Posted by Dim Bulb on September 30, 2011

6. In nothing be solicitous : but in all prayer and entreaty, with thanksgiving, let your petitions become known before God.

In nothing he solicitous. For the Lord is near, and all the system of this mortal life is shortly to close and terminate. In a very short time you must leave everything you possess. The Saviour you look for from heaven will crown your patience and your toils. There is, therefore, no room for solicitude regarding temporal things. As we now know, the coming of the Lord was not near in the literal sense in which the Apostle seems to have expected it, for centuries have rolled by, and he is not yet come. This contingency is, however, provided for in the words that follow. In all, at all times, on all occasions, in every business, let your petitions become known in the presence of God, and rise before his throne. The word all should not be joined with prayer, the adjective and substantive being of different genders in the Greek; at all times by prayer. And with thanksgiving, because the omnipotence and the mercy of God render it certain that your prayers will be heard and granted, if not precisely in the terms of your petition, in some still better way. Saint Chrysostom observes that we are in reason and duty bound to give thanks to God for all things, even trouble and affliction, because we can be by faith firmly persuaded that all things will turn to our advantage and eternal profit, though we do not always understand how. Prayers, he adds, that are thus accompanied with thanksgiving, God accepts and recognises, and they become known before the presence of God, otherwise he will not always notice them.

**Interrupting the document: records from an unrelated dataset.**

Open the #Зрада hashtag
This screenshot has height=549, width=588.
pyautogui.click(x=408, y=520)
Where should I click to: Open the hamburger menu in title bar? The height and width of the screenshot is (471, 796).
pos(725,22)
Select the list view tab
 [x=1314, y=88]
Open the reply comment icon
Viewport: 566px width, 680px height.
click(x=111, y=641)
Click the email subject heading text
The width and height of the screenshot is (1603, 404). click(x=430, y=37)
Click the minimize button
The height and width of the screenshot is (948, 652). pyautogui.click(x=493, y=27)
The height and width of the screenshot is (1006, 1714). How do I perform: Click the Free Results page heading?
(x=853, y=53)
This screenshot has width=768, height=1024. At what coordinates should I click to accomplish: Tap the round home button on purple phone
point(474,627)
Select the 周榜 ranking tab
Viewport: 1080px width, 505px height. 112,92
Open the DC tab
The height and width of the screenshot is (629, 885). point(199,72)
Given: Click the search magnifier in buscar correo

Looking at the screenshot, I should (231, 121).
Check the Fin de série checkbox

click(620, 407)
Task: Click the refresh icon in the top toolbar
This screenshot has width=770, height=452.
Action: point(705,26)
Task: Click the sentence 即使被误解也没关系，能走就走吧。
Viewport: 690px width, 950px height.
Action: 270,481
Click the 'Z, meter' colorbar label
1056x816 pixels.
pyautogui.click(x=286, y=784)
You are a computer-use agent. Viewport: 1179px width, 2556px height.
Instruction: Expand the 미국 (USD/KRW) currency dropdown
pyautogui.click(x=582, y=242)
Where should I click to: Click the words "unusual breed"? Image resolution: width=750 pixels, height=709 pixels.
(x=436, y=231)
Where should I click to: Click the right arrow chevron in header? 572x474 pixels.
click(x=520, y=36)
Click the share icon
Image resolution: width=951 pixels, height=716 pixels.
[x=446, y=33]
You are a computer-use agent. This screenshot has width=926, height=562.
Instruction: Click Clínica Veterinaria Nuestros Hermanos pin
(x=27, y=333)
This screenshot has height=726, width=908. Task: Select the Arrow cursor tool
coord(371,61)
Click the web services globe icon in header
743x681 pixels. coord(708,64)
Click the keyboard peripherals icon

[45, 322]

The Greek word for thanksgiving is eucharist, and the Apostle’s words will bear the meaning, in union with the holy sacrifice of the Mass.

7. And may the peace of God, which exceeds all sense, keep your hearts and your understanding, in Jesus Christ.

The peace of God, the knowledge and conviction that you are at peace with God, which is a source of comfort and satisfaction greater than the intelligence can understand, keep your hearts and minds. The Greek text and the Syriac read shall keep. As a garrison keeps a fortress, safe from the assaults of despondency and sorrow, doubt or unbelief. In Christ Jesus, by the power of Christ, and by thje assurance of his divine compassion and human sympathy.

8. For the rest, brethren, whatever things are true, whatever modest, whatever just, whatever holy, whatever lovely, whatever of good fame; if there is any virtue, if any praise of discipline, think on these things.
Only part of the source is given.